■ STORED ROWS
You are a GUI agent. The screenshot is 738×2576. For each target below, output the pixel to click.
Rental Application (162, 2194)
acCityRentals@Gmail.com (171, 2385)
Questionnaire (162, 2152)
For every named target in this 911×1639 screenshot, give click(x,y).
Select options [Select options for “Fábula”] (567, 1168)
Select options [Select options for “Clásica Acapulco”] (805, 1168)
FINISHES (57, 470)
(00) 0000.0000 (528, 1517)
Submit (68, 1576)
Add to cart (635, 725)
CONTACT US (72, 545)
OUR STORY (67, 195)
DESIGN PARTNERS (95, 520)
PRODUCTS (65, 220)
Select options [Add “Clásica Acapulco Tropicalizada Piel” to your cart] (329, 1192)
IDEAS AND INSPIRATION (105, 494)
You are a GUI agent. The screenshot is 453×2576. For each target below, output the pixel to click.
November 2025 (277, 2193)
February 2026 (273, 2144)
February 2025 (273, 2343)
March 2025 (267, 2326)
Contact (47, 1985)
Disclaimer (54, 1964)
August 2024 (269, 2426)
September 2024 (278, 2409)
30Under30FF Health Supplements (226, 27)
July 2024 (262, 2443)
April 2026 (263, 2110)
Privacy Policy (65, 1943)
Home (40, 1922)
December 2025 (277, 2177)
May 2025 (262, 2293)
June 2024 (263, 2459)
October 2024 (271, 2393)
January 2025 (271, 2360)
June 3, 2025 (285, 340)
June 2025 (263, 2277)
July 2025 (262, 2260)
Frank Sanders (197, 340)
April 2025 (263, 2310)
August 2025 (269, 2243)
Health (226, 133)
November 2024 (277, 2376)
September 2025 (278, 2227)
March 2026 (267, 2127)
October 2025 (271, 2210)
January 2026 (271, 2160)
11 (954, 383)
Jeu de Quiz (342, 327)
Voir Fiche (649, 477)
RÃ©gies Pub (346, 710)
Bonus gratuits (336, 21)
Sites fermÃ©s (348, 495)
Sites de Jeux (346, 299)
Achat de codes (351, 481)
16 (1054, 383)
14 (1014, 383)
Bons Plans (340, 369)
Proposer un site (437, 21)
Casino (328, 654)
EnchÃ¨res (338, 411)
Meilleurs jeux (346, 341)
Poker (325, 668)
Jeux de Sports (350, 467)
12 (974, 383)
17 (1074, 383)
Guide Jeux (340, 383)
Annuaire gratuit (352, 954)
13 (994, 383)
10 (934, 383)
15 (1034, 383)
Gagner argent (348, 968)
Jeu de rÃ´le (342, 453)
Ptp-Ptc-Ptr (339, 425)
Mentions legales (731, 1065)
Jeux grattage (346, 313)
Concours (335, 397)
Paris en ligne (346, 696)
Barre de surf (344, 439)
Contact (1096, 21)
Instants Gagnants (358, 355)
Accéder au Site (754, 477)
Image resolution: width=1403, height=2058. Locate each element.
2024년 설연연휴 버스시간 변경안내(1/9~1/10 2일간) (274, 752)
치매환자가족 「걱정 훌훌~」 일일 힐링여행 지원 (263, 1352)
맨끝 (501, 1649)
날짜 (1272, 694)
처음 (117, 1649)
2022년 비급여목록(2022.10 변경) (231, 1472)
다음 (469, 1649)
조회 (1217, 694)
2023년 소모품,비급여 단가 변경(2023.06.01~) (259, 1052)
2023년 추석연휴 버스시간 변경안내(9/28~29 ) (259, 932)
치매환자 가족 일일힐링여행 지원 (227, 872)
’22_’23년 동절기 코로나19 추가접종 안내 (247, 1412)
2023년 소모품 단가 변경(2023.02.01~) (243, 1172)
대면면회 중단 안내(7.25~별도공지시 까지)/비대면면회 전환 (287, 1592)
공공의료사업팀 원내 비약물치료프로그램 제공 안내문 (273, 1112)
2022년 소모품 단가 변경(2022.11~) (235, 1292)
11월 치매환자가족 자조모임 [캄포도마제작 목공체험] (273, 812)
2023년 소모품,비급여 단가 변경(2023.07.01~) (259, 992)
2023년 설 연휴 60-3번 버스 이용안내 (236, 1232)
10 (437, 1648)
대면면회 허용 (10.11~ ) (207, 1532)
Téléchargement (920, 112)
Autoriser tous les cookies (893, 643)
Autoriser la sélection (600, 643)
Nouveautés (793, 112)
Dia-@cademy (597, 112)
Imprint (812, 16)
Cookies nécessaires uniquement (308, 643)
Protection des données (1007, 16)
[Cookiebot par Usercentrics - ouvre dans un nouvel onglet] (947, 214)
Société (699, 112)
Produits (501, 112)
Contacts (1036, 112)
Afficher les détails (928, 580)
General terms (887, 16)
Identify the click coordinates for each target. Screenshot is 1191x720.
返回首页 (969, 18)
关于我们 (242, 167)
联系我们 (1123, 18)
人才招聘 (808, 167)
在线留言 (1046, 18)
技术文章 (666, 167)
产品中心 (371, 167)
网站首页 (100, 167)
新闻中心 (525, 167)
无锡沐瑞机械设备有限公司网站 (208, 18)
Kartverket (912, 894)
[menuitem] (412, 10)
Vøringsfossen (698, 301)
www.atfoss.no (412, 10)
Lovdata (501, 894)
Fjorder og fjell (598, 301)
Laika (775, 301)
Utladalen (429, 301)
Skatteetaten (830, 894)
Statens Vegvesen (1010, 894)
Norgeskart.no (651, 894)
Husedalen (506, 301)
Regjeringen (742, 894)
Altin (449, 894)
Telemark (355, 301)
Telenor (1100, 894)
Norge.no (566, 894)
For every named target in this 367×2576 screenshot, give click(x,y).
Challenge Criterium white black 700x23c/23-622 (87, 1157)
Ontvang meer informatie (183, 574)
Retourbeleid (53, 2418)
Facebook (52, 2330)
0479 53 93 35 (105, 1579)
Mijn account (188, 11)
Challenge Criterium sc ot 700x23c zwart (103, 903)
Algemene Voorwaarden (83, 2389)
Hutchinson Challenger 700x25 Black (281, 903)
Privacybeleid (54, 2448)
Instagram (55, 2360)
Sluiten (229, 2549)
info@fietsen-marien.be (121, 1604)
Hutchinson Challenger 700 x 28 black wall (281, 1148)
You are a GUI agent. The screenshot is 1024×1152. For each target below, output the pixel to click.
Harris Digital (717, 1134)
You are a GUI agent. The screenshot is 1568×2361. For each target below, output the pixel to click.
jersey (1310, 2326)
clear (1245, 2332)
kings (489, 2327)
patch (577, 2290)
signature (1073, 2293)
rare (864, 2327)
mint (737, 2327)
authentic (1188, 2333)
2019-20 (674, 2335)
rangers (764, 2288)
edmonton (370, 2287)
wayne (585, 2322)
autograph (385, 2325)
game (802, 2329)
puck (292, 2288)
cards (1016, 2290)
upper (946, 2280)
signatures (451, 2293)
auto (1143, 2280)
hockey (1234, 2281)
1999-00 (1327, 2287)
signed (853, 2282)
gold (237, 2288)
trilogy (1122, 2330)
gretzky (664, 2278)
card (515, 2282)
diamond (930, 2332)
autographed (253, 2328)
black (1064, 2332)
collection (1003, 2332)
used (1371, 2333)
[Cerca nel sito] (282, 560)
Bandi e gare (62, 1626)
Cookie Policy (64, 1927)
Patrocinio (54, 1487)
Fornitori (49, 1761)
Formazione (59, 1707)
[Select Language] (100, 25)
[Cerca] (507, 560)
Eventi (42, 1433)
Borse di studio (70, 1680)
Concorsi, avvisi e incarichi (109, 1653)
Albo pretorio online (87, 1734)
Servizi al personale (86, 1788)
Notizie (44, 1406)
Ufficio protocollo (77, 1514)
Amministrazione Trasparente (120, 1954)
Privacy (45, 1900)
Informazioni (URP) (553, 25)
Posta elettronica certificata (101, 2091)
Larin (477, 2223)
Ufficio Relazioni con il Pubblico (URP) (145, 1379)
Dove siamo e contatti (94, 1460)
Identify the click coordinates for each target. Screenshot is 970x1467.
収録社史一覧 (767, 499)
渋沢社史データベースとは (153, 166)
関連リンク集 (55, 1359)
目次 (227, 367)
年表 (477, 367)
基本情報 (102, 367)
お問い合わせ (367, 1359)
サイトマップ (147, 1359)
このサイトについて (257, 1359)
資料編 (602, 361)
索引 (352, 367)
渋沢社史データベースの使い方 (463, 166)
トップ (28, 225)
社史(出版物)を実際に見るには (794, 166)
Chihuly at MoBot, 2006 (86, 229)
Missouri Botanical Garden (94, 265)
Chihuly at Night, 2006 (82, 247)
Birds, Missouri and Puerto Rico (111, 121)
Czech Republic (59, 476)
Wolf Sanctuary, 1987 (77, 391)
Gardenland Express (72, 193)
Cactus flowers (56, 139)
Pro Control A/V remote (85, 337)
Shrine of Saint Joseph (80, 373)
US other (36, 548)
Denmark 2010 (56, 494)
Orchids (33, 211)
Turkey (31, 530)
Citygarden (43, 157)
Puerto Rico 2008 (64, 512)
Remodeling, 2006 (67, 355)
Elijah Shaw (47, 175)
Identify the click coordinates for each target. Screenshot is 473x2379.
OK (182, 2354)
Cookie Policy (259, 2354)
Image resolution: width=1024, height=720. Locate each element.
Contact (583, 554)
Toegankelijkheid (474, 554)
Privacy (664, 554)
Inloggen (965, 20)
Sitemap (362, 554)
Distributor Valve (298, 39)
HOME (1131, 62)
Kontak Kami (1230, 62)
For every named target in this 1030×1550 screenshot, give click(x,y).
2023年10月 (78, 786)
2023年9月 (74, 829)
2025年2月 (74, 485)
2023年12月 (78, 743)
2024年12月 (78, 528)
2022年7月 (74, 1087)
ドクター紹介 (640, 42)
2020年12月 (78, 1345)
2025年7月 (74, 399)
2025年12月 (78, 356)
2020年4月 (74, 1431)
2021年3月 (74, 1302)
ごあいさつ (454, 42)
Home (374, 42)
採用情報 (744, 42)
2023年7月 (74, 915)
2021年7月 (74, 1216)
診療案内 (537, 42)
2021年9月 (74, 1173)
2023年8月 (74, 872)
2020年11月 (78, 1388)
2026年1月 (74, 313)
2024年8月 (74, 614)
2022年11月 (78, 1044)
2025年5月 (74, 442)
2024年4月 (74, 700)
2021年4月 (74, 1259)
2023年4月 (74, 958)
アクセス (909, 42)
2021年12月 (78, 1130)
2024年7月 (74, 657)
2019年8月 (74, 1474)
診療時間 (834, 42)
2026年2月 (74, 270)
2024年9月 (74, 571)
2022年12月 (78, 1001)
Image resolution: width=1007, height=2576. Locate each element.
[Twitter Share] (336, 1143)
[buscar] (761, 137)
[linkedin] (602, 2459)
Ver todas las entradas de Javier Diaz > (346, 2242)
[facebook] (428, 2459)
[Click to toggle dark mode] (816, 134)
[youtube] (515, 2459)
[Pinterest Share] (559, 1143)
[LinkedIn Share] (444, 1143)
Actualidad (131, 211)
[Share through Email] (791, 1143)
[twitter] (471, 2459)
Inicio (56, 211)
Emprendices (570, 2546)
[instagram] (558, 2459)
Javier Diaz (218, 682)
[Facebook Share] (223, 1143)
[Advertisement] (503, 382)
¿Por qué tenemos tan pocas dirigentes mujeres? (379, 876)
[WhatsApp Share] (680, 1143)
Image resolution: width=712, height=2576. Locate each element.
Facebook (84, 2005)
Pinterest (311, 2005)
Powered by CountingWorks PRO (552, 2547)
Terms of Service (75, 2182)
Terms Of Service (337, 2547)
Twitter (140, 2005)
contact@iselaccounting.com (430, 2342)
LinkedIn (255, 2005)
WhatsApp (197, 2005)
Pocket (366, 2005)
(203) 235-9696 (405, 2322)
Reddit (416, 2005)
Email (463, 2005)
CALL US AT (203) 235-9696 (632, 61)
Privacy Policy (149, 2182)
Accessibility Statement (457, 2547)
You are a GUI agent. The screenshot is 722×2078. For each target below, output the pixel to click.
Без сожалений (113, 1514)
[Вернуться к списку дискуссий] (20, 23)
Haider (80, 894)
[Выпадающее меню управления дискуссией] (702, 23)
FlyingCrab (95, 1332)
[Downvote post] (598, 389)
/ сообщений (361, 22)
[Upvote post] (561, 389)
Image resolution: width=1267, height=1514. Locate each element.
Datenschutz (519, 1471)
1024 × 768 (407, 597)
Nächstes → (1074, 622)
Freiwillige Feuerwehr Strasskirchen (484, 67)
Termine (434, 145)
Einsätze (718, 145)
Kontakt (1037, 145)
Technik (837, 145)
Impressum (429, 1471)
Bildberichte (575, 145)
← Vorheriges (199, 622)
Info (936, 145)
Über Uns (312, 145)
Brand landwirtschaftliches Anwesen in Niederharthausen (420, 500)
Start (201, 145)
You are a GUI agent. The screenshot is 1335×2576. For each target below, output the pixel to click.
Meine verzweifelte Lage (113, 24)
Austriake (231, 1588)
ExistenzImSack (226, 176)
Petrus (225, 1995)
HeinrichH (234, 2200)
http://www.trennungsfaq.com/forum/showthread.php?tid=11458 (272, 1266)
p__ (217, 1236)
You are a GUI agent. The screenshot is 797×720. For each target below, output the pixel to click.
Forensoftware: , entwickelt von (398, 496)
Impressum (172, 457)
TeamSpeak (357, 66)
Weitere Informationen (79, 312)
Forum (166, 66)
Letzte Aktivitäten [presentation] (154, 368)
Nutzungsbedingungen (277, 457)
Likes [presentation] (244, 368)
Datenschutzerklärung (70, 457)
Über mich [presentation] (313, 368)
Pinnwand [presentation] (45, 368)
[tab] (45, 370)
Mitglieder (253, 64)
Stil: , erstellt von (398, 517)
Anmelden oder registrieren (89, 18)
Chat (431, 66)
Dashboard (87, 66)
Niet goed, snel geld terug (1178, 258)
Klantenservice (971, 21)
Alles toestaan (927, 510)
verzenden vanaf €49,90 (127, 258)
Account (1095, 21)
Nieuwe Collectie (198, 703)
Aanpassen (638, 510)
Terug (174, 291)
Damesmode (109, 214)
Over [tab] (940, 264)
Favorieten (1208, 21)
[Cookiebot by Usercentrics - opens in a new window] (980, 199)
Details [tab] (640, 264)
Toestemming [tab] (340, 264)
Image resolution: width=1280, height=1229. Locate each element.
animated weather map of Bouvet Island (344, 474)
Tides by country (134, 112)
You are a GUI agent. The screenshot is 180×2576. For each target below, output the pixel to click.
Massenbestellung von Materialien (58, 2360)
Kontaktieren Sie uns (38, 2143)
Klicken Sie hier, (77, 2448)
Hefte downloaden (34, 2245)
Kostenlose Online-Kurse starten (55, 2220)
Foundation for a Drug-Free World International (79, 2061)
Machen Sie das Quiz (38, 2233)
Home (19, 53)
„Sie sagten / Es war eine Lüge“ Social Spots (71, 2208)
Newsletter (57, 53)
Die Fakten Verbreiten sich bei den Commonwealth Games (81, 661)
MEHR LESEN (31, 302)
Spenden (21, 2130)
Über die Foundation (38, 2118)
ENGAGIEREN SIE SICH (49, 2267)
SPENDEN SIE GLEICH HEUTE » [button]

■ THE PROBLEM
Pull out every line from the one containing "Mentions legales (731, 1065)" through the one containing "关于我们 (242, 167)", including both ends, and reproduce them verbatim.

■ TASK SOLUTION
Mentions legales (731, 1065)
Jeux grattage (346, 313)
Concours (335, 397)
Paris en ligne (346, 696)
Barre de surf (344, 439)
Contact (1096, 21)
Instants Gagnants (358, 355)
Accéder au Site (754, 477)
Image resolution: width=1403, height=2058. Locate each element.
2024년 설연연휴 버스시간 변경안내(1/9~1/10 2일간) (274, 752)
치매환자가족 「걱정 훌훌~」 일일 힐링여행 지원 (263, 1352)
맨끝 (501, 1649)
날짜 (1272, 694)
처음 (117, 1649)
2022년 비급여목록(2022.10 변경) (231, 1472)
다음 (469, 1649)
조회 (1217, 694)
2023년 소모품,비급여 단가 변경(2023.06.01~) (259, 1052)
2023년 추석연휴 버스시간 변경안내(9/28~29 ) (259, 932)
치매환자 가족 일일힐링여행 지원 (227, 872)
’22_’23년 동절기 코로나19 추가접종 안내 (247, 1412)
2023년 소모품 단가 변경(2023.02.01~) (243, 1172)
대면면회 중단 안내(7.25~별도공지시 까지)/비대면면회 전환 (287, 1592)
공공의료사업팀 원내 비약물치료프로그램 제공 안내문 (273, 1112)
2022년 소모품 단가 변경(2022.11~) (235, 1292)
11월 치매환자가족 자조모임 [캄포도마제작 목공체험] (273, 812)
2023년 소모품,비급여 단가 변경(2023.07.01~) (259, 992)
2023년 설 연휴 60-3번 버스 이용안내 (236, 1232)
10 (437, 1648)
대면면회 허용 (10.11~ ) (207, 1532)
Téléchargement (920, 112)
Autoriser tous les cookies (893, 643)
Autoriser la sélection (600, 643)
Nouveautés (793, 112)
Dia-@cademy (597, 112)
Imprint (812, 16)
Cookies nécessaires uniquement (308, 643)
Protection des données (1007, 16)
[Cookiebot par Usercentrics - ouvre dans un nouvel onglet] (947, 214)
Société (699, 112)
Produits (501, 112)
Contacts (1036, 112)
Afficher les détails (928, 580)
General terms (887, 16)
Identify the click coordinates for each target. Screenshot is 1191x720.
返回首页 (969, 18)
关于我们 (242, 167)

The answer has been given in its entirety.